In very small arrangements where there are often corporate structures involving someone who could be an employee as well as a director and a shareholder of a company, or someone who could be working for a brother, sister, mother or father, or indeed someone who could be working in a small enterprise—and there are about 2.4 million of those in the country—the employee could say to his employer, Joe Bloggs: 'Do not comply. Are you being notified by the Child Support Agency? Do not withhold my wages. Pay it to me. Nothing is going to happen to you. They will not prosecute you.' Joe Bloggs, the employer, says: 'If nothing is going to happen, I want Bill Brown, my valued employee, to be happy. He needs the money himself.' The employer does not see that he has any responsibility, so he says: 'I am not going to pay it. I am not going to hand it over to the Child Support Agency under the registration and collection legislation.'

The consequences of no sanction to that employer means that the whole integrity of the scheme breaks down and the payee—usually a mum, but not always, who may have a couple of kids—does not get paid. The consequences of that are, firstly, we as taxpayers foot the bill for the operation of a scheme that is ineffectual and, secondly, we pay the bill because we end up having to pay more from social security payments to the mum who has got responsibility for the kids.

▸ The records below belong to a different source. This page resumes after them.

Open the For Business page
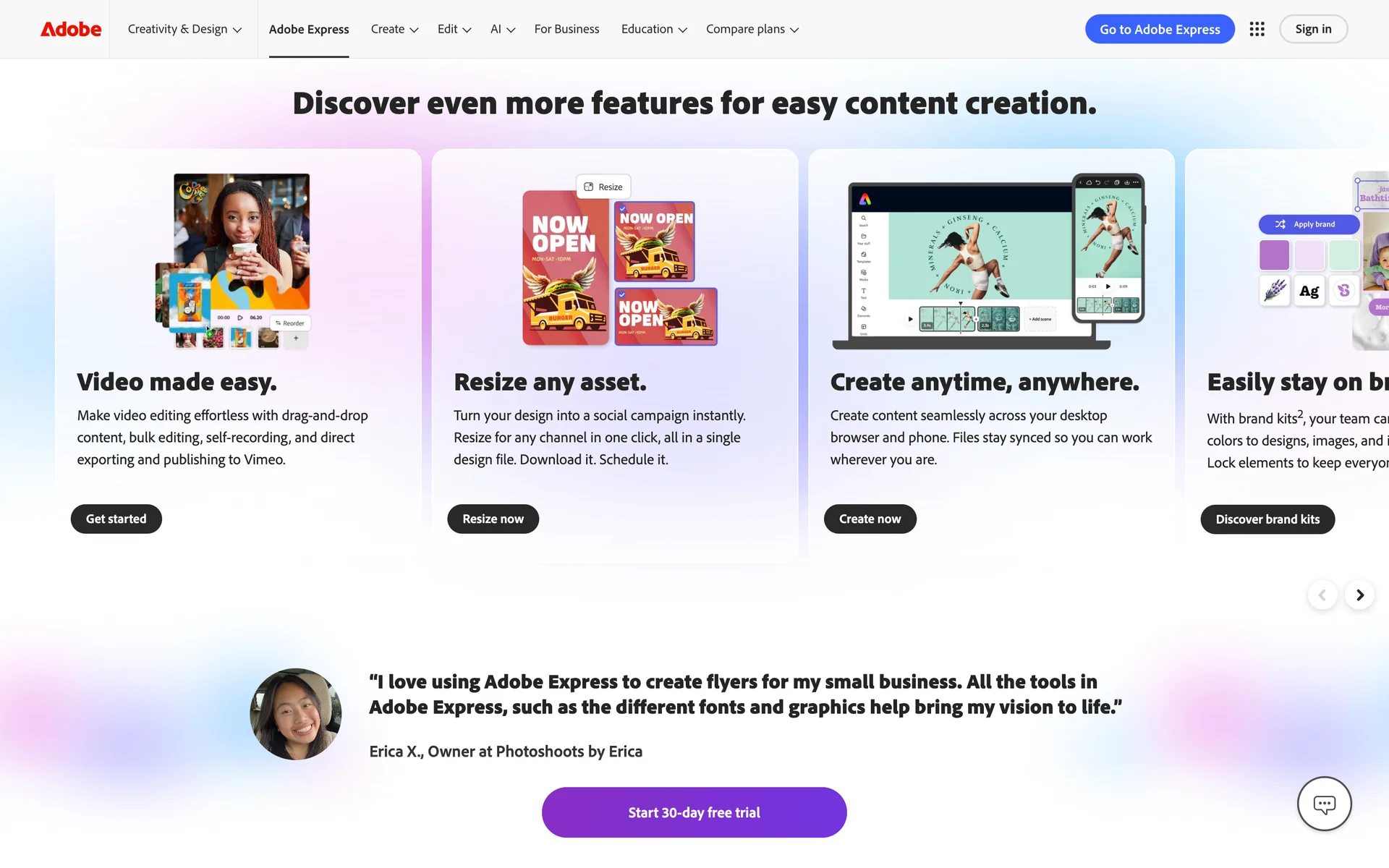This screenshot has width=1389, height=868. click(x=566, y=29)
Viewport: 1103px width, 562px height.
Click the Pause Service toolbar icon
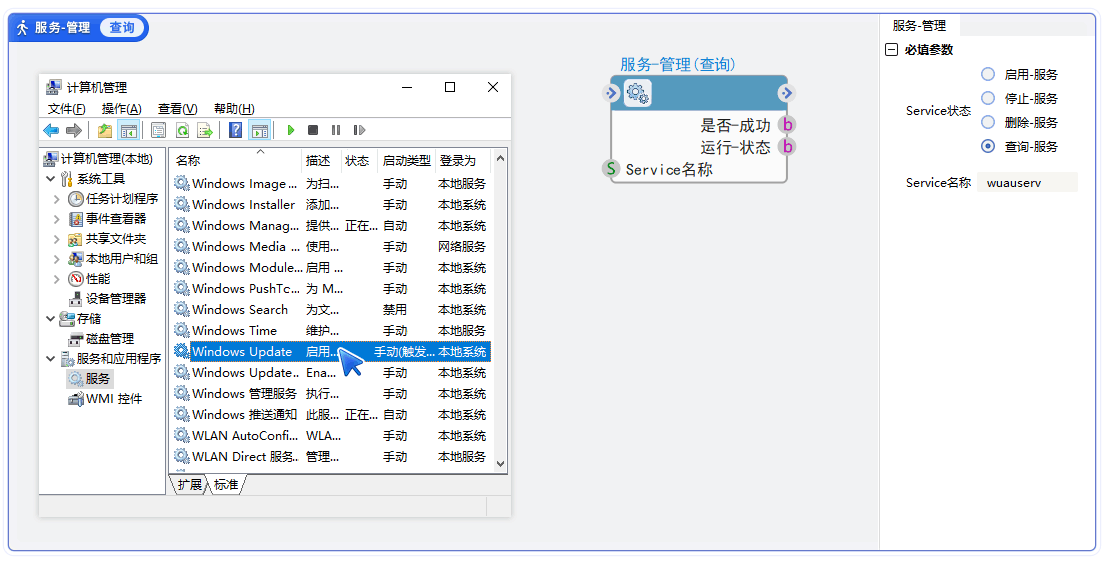[x=335, y=130]
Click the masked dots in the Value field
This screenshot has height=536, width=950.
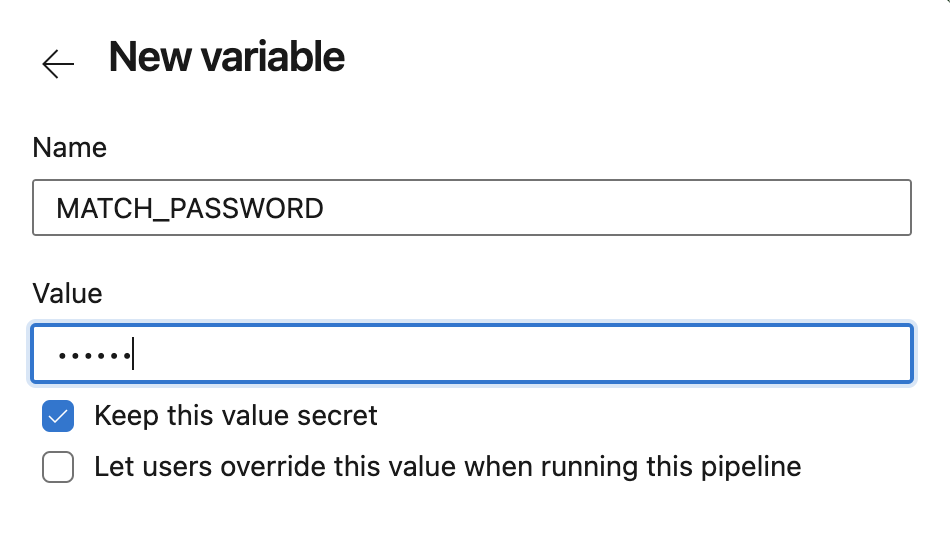94,354
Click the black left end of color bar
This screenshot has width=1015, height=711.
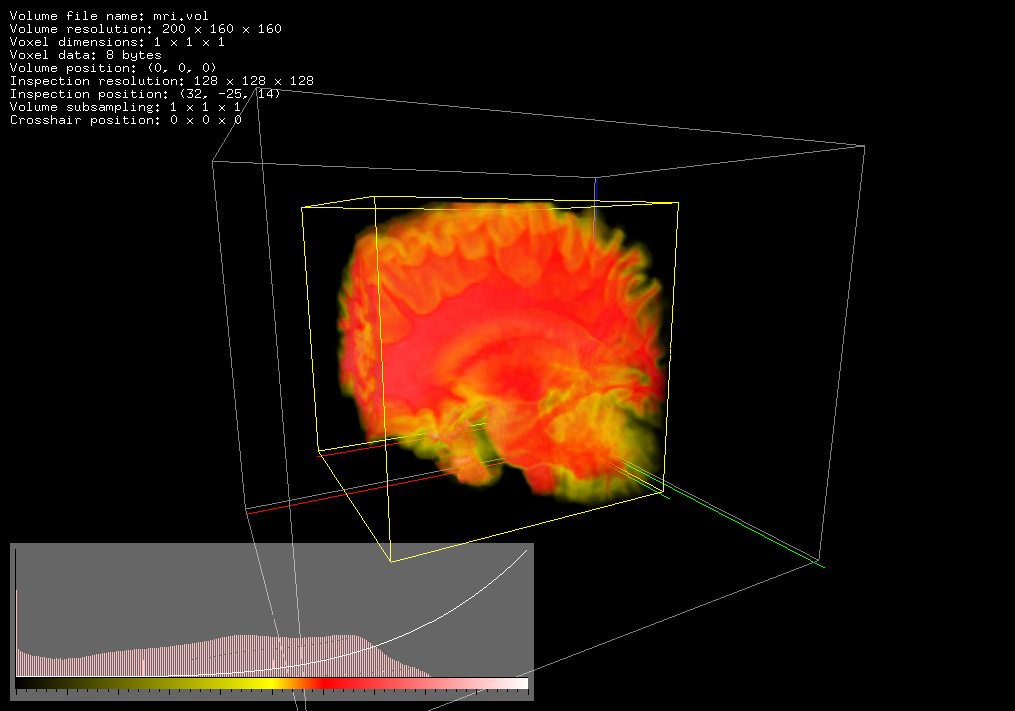tap(24, 684)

So the amendments really are a practical way to make the scheme operate better. Making sure that there are elements of an offence here that the Director of Public Prosecutions can identify which needs to be prosecuted if someone fails to comply with the legislation is really important. There are amendments in relation to a number of sections of the legislation and, in those circumstances, they make it clear to an employer that if they fail to comply with a proper notice—it is a legal notice I have seen plenty of times in my years practising as a lawyer and plenty of times clients have come to see me and I have always told the employer to comply with the legislation—to deduct or remit those child support payments they have committed an offence and can be prosecuted. If that is the case, and they realise there are consequences for their actions, they are more likely to comply. It will improve the prospects of a successful prosecution and it will improve the integrity of the whole scheme.

I am pleased to support this legislation. It is another demonstration of a federal Labor government that wants reform in the system that we know as the Child Support Scheme in this country. It yet again builds on the amendments that we have had a long history of committing to: of reform in family law and in child support, about which those opposite have often had a certain ambiguity and inertia.